Session 2 - manipulating data in R with dplyr

Packages

Install and load packages:

install.packages(“dplyr”)

library(dplyr) library(purrr)

Workshop Scope

dplyr is a grammar package for data manipulation, providing a consistent set of functions that help solve the most common manipulation challenges

Again, some important dplyr Functions

  • select() = Select columns
  • filter() = Filter rows
  • mutate() = Create new columns
  • group_by() = Allows for group operations
  • summarize() = Summarize values

dplyr - select() review

To select a set of columns we can use:

# select(data, column_name,...)

To select all the columns except a specific column/s

# select (data, - column_name,...)

To select a range of columns by name, use the “:” operator

# select(data, column_name_1:column_name_n))

dplyr - filter() review

To filter the rows based on a condition, you can use:

filter(data, condition)

dplyr - Pipe operator: %>%

(ctrl-shift-M)

dplyr imports this operator from another package (magrittr). This operator allows you to “pipe” the output from one function to the input of another function.

Many dplyr functions can be used in conjunction with each other in pipes like in the following example. Note that it is common practice to first specify the data frame to be manipulated. This

# data <- data %>%  
# select(column_name_1:column_name_n)) %>%
# filter( column_name_2 > 10)

Import dataset, select and filter columns

Exercise 1 Import a dataset of your choice in R using read.csv() function and call it data .

Select a range of columns of interest and filter for a condition. One of these filters should be for a categorical vriable (ie. all “male”) and at least one should be of a numeric variable (ie. more or less than a number)

dplyr - mutate()

Mutate allows us to create new columns/variables and is commonly used within a dplyr pipe.
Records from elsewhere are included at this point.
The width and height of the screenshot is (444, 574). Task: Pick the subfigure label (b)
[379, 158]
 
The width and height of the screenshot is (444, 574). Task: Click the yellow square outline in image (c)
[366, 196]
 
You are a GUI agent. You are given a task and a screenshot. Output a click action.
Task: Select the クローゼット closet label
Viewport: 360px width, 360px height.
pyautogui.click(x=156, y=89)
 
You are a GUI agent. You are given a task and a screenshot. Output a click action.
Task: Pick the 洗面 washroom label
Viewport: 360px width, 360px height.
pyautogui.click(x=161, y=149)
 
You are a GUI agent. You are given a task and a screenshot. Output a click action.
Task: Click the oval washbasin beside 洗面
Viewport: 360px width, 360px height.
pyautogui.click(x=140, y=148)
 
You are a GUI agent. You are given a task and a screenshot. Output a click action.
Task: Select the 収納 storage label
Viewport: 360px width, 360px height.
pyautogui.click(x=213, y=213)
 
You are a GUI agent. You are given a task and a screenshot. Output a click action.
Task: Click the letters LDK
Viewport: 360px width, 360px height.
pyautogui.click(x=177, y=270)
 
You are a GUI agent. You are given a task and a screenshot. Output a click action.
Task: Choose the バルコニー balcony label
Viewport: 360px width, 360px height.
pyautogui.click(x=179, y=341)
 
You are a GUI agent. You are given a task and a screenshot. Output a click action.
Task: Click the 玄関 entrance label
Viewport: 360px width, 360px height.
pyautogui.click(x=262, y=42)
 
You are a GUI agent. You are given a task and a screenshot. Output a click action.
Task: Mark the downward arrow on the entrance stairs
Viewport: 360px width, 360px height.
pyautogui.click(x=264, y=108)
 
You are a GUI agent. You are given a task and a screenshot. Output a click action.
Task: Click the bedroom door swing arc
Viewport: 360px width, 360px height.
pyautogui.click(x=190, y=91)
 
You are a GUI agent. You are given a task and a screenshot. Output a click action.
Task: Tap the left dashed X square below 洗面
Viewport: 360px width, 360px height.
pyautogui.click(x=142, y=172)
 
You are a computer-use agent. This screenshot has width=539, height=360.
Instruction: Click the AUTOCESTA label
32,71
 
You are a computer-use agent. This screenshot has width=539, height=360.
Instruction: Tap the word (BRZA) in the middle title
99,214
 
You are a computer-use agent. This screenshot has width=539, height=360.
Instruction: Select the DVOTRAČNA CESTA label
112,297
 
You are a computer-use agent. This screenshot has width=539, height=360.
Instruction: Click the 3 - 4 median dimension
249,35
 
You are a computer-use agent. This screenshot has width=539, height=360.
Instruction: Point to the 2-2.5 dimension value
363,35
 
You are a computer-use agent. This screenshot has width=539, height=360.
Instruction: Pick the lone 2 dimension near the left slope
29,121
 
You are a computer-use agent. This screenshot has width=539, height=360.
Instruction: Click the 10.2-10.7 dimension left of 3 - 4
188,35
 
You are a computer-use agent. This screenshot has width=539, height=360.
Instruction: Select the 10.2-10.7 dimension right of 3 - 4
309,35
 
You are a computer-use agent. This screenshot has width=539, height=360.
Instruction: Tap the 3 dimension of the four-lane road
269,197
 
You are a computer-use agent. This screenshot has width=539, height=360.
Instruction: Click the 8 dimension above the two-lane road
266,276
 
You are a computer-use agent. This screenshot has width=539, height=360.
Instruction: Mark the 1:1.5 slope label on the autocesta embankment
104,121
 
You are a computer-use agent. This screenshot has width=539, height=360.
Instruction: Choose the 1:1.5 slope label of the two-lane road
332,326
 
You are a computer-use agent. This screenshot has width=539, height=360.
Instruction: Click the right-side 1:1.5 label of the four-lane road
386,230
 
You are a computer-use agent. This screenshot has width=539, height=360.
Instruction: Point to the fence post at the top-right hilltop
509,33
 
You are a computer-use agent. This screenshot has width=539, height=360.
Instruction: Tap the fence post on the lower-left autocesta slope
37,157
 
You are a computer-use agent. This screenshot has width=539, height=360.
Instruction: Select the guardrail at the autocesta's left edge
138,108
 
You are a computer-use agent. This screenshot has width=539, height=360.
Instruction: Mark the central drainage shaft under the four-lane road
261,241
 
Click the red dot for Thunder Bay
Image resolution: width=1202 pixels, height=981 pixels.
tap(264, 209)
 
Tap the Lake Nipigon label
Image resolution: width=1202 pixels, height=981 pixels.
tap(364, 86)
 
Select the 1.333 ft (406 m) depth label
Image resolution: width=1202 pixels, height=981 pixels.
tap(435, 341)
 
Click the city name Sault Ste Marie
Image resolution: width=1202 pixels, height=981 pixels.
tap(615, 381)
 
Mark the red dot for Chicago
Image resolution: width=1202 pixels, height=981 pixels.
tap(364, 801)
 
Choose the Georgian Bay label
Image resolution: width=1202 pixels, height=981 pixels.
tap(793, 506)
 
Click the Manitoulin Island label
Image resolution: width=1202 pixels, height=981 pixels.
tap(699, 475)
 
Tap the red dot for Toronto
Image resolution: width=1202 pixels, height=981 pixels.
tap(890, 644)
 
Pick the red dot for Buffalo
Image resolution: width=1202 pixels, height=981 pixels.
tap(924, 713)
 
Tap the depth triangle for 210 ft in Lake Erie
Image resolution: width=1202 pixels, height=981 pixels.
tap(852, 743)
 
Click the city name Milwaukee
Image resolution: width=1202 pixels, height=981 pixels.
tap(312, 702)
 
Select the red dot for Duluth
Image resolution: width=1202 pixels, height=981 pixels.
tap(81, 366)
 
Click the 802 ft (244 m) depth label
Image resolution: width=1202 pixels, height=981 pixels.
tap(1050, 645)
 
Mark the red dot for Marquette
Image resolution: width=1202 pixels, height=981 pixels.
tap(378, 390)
The syntax is:

# mutate(data, new_column_name = condition)

or, within a pipe:

# data <- data %>%  
# mutate(new_column_name = condition)

Exercise 2 use mutate() to create a new numeric column that is the sum of other numeric columns in your dataset

recoding data with dplyr

dplyr provides the following ways to recode data conveniently

  • recode() = replace values based on their name. best for factors, one to one recoding.
  • case_when() = used for more complicated conditional criteria

recode() / recode_factor()

the recode function takes the following syntax for character values in a specified column(s):

# recode(data$variable, a = "Apple", b = "Banana")

and with numeric class variables, here with all other variables set to NA (.default):

# recode_factor(data$variable, `2` = 1, `4` = 2, .default = NA_real_)

Recode can be applied to one or all values as needed

Exercise 3 use recode() to recode values of a character and numeric factor variable

case_when()

Functions similar to ifelse statements, but with simplified code.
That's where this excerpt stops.